* _PROBLEM STATEMENT_: Can you set out the lines below as a numbered list, leaving out any blank lines?

^^^^

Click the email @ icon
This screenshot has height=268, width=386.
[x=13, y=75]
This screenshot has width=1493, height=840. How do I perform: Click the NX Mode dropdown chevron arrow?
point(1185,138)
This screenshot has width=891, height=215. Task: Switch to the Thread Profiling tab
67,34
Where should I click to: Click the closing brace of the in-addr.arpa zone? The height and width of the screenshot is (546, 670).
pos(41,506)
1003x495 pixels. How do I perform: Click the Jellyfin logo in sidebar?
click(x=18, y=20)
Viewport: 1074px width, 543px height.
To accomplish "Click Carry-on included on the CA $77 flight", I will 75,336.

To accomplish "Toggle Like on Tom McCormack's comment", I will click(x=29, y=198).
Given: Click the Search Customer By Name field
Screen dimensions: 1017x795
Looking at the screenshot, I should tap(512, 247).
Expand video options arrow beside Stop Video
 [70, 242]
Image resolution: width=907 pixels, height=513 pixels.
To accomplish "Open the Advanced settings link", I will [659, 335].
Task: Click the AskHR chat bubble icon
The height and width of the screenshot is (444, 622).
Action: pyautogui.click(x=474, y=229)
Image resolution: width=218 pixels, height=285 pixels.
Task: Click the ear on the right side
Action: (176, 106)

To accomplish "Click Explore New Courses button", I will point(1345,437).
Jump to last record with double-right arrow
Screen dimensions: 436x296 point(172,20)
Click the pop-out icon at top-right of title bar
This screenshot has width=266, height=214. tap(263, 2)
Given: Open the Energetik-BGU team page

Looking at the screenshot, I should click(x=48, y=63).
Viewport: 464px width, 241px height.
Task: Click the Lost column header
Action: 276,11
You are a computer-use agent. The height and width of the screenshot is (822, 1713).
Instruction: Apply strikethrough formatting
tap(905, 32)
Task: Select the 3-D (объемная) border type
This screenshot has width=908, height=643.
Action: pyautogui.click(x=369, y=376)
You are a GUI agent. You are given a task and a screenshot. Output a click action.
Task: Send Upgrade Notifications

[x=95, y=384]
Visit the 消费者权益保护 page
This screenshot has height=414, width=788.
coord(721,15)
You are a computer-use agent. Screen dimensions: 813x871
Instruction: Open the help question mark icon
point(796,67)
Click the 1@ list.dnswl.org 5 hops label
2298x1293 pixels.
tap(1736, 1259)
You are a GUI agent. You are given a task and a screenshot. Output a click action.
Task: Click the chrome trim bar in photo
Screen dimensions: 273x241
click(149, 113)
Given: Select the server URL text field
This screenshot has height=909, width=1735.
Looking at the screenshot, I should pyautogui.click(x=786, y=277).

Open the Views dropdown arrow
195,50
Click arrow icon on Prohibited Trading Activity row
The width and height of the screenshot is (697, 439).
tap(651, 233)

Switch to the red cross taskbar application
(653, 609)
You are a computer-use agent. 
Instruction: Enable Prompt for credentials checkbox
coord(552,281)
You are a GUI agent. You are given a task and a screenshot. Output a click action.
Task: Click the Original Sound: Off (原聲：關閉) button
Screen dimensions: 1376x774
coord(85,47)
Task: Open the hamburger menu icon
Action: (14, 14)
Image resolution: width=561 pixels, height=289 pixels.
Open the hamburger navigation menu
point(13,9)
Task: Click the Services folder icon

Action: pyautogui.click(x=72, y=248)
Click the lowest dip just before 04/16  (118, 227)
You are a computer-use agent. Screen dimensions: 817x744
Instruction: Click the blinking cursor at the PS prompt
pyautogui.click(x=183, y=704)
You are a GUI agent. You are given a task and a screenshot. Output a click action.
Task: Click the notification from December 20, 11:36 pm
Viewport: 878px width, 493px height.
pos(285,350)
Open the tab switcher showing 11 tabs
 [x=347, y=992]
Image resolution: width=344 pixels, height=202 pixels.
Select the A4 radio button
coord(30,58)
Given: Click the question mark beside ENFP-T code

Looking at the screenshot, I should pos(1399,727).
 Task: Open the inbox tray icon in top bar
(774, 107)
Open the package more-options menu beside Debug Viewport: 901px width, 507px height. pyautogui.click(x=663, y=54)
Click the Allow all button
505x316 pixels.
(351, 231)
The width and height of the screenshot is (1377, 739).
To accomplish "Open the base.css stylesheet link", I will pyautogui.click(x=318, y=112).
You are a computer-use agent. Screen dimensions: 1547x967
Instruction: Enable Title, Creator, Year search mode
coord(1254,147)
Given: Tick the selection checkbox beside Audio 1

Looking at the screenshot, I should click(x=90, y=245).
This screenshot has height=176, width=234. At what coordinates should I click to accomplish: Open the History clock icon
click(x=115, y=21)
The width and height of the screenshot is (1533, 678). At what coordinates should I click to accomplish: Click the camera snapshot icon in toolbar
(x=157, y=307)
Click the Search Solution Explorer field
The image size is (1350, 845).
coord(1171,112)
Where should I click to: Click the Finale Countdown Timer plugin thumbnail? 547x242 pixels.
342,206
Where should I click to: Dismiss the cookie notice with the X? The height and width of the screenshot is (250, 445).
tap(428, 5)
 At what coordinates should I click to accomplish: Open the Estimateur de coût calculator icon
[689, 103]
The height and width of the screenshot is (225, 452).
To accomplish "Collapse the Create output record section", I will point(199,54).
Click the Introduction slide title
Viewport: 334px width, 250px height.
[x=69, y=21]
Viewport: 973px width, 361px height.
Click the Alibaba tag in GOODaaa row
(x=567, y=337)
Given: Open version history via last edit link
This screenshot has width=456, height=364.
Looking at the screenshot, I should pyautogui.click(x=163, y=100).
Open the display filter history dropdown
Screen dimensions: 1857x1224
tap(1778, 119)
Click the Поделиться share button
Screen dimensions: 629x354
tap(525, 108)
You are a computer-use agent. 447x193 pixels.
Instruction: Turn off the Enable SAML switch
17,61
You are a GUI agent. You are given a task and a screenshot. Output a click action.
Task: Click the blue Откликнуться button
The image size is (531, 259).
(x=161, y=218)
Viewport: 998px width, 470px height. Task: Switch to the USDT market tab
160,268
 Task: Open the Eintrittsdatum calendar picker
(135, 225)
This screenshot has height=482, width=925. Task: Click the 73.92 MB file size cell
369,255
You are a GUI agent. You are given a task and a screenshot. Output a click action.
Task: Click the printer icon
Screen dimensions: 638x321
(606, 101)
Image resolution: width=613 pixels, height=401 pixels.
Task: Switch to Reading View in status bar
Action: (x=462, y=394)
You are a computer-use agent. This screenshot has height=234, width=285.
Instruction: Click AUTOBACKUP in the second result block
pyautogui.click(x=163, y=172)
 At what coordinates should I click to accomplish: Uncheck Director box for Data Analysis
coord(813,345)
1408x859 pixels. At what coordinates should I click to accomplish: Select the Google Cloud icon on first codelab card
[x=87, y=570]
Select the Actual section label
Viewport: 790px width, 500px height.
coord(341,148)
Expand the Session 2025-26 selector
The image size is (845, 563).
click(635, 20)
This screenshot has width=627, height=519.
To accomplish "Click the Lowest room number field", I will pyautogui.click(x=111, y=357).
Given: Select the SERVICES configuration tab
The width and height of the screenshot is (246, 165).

^^^^

* _FINAL ANSWER_:
1. Click the email @ icon
2. This screenshot has height=268, width=386.
3. [x=13, y=75]
4. This screenshot has width=1493, height=840. How do I perform: Click the NX Mode dropdown chevron arrow?
5. point(1185,138)
6. This screenshot has width=891, height=215. Task: Switch to the Thread Profiling tab
7. 67,34
8. Where should I click to: Click the closing brace of the in-addr.arpa zone? The height and width of the screenshot is (546, 670).
9. pos(41,506)
10. 1003x495 pixels. How do I perform: Click the Jellyfin logo in sidebar?
11. click(x=18, y=20)
12. Viewport: 1074px width, 543px height.
13. To accomplish "Click Carry-on included on the CA $77 flight", I will 75,336.
14. To accomplish "Toggle Like on Tom McCormack's comment", I will click(x=29, y=198).
15. Given: Click the Search Customer By Name field
16. Screen dimensions: 1017x795
17. Looking at the screenshot, I should tap(512, 247).
18. Expand video options arrow beside Stop Video
19.  [70, 242]
20. Image resolution: width=907 pixels, height=513 pixels.
21. To accomplish "Open the Advanced settings link", I will [659, 335].
22. Task: Click the AskHR chat bubble icon
23. The height and width of the screenshot is (444, 622).
24. Action: pyautogui.click(x=474, y=229)
25. Image resolution: width=218 pixels, height=285 pixels.
26. Task: Click the ear on the right side
27. Action: (176, 106)
28. To accomplish "Click Explore New Courses button", I will point(1345,437).
29. Jump to last record with double-right arrow
30. Screen dimensions: 436x296 point(172,20)
31. Click the pop-out icon at top-right of title bar
32. This screenshot has width=266, height=214. tap(263, 2)
33. Given: Open the Energetik-BGU team page
34. Looking at the screenshot, I should click(x=48, y=63).
35. Viewport: 464px width, 241px height.
36. Task: Click the Lost column header
37. Action: 276,11
38. You are a computer-use agent. The height and width of the screenshot is (822, 1713).
39. Instruction: Apply strikethrough formatting
40. tap(905, 32)
41. Task: Select the 3-D (объемная) border type
42. This screenshot has width=908, height=643.
43. Action: pyautogui.click(x=369, y=376)
44. You are a GUI agent. You are given a task and a screenshot. Output a click action.
45. Task: Send Upgrade Notifications
46. [x=95, y=384]
47. Visit the 消费者权益保护 page
48. This screenshot has height=414, width=788.
49. coord(721,15)
50. You are a computer-use agent. Screen dimensions: 813x871
51. Instruction: Open the help question mark icon
52. point(796,67)
53. Click the 1@ list.dnswl.org 5 hops label
54. 2298x1293 pixels.
55. tap(1736, 1259)
56. You are a GUI agent. You are given a task and a screenshot. Output a click action.
57. Task: Click the chrome trim bar in photo
58. Screen dimensions: 273x241
59. click(149, 113)
60. Given: Select the server URL text field
61. This screenshot has height=909, width=1735.
62. Looking at the screenshot, I should pyautogui.click(x=786, y=277).
63. Open the Views dropdown arrow
64. 195,50
65. Click arrow icon on Prohibited Trading Activity row
66. The width and height of the screenshot is (697, 439).
67. tap(651, 233)
68. Switch to the red cross taskbar application
69. (653, 609)
70. You are a computer-use agent. 
71. Instruction: Enable Prompt for credentials checkbox
72. coord(552,281)
73. You are a GUI agent. You are given a task and a screenshot. Output a click action.
74. Task: Click the Original Sound: Off (原聲：關閉) button
75. Screen dimensions: 1376x774
76. coord(85,47)
77. Task: Open the hamburger menu icon
78. Action: (14, 14)
79. Image resolution: width=561 pixels, height=289 pixels.
80. Open the hamburger navigation menu
81. point(13,9)
82. Task: Click the Services folder icon
83. Action: pyautogui.click(x=72, y=248)
84. Click the lowest dip just before 04/16  (118, 227)
85. You are a computer-use agent. Screen dimensions: 817x744
86. Instruction: Click the blinking cursor at the PS prompt
87. pyautogui.click(x=183, y=704)
88. You are a GUI agent. You are given a task and a screenshot. Output a click action.
89. Task: Click the notification from December 20, 11:36 pm
90. Viewport: 878px width, 493px height.
91. pos(285,350)
92. Open the tab switcher showing 11 tabs
93.  [x=347, y=992]
94. Image resolution: width=344 pixels, height=202 pixels.
95. Select the A4 radio button
96. coord(30,58)
97. Given: Click the question mark beside ENFP-T code
98. Looking at the screenshot, I should pos(1399,727).
99.  Task: Open the inbox tray icon in top bar
100. (774, 107)
101. Open the package more-options menu beside Debug Viewport: 901px width, 507px height. pyautogui.click(x=663, y=54)
102. Click the Allow all button
103. 505x316 pixels.
104. (351, 231)
105. The width and height of the screenshot is (1377, 739).
106. To accomplish "Open the base.css stylesheet link", I will pyautogui.click(x=318, y=112).
107. You are a computer-use agent. Screen dimensions: 1547x967
108. Instruction: Enable Title, Creator, Year search mode
109. coord(1254,147)
110. Given: Tick the selection checkbox beside Audio 1
111. Looking at the screenshot, I should click(x=90, y=245).
112. This screenshot has height=176, width=234. At what coordinates should I click to accomplish: Open the History clock icon
113. click(x=115, y=21)
114. The width and height of the screenshot is (1533, 678). At what coordinates should I click to accomplish: Click the camera snapshot icon in toolbar
115. (x=157, y=307)
116. Click the Search Solution Explorer field
117. The image size is (1350, 845).
118. coord(1171,112)
119. Where should I click to: Click the Finale Countdown Timer plugin thumbnail? 547x242 pixels.
120. 342,206
121. Where should I click to: Dismiss the cookie notice with the X? The height and width of the screenshot is (250, 445).
122. tap(428, 5)
123.  At what coordinates should I click to accomplish: Open the Estimateur de coût calculator icon
124. [689, 103]
125. The height and width of the screenshot is (225, 452).
126. To accomplish "Collapse the Create output record section", I will point(199,54).
127. Click the Introduction slide title
128. Viewport: 334px width, 250px height.
129. [x=69, y=21]
130. Viewport: 973px width, 361px height.
131. Click the Alibaba tag in GOODaaa row
132. (x=567, y=337)
133. Given: Open version history via last edit link
134. This screenshot has width=456, height=364.
135. Looking at the screenshot, I should pyautogui.click(x=163, y=100).
136. Open the display filter history dropdown
137. Screen dimensions: 1857x1224
138. tap(1778, 119)
139. Click the Поделиться share button
140. Screen dimensions: 629x354
141. tap(525, 108)
142. You are a computer-use agent. 447x193 pixels.
143. Instruction: Turn off the Enable SAML switch
144. 17,61
145. You are a GUI agent. You are given a task and a screenshot. Output a click action.
146. Task: Click the blue Откликнуться button
147. The image size is (531, 259).
148. (x=161, y=218)
149. Viewport: 998px width, 470px height. Task: Switch to the USDT market tab
150. 160,268
151.  Task: Open the Eintrittsdatum calendar picker
152. (135, 225)
153. This screenshot has height=482, width=925. Task: Click the 73.92 MB file size cell
154. 369,255
155. You are a GUI agent. You are given a task and a screenshot. Output a click action.
156. Task: Click the printer icon
157. Screen dimensions: 638x321
158. (606, 101)
159. Image resolution: width=613 pixels, height=401 pixels.
160. Task: Switch to Reading View in status bar
161. Action: (x=462, y=394)
162. You are a computer-use agent. This screenshot has height=234, width=285.
163. Instruction: Click AUTOBACKUP in the second result block
164. pyautogui.click(x=163, y=172)
165.  At what coordinates should I click to accomplish: Uncheck Director box for Data Analysis
166. coord(813,345)
167. 1408x859 pixels. At what coordinates should I click to accomplish: Select the Google Cloud icon on first codelab card
168. [x=87, y=570]
169. Select the Actual section label
170. Viewport: 790px width, 500px height.
171. coord(341,148)
172. Expand the Session 2025-26 selector
173. The image size is (845, 563).
174. click(635, 20)
175. This screenshot has width=627, height=519.
176. To accomplish "Click the Lowest room number field", I will pyautogui.click(x=111, y=357).
177. Given: Select the SERVICES configuration tab
178. The width and height of the screenshot is (246, 165).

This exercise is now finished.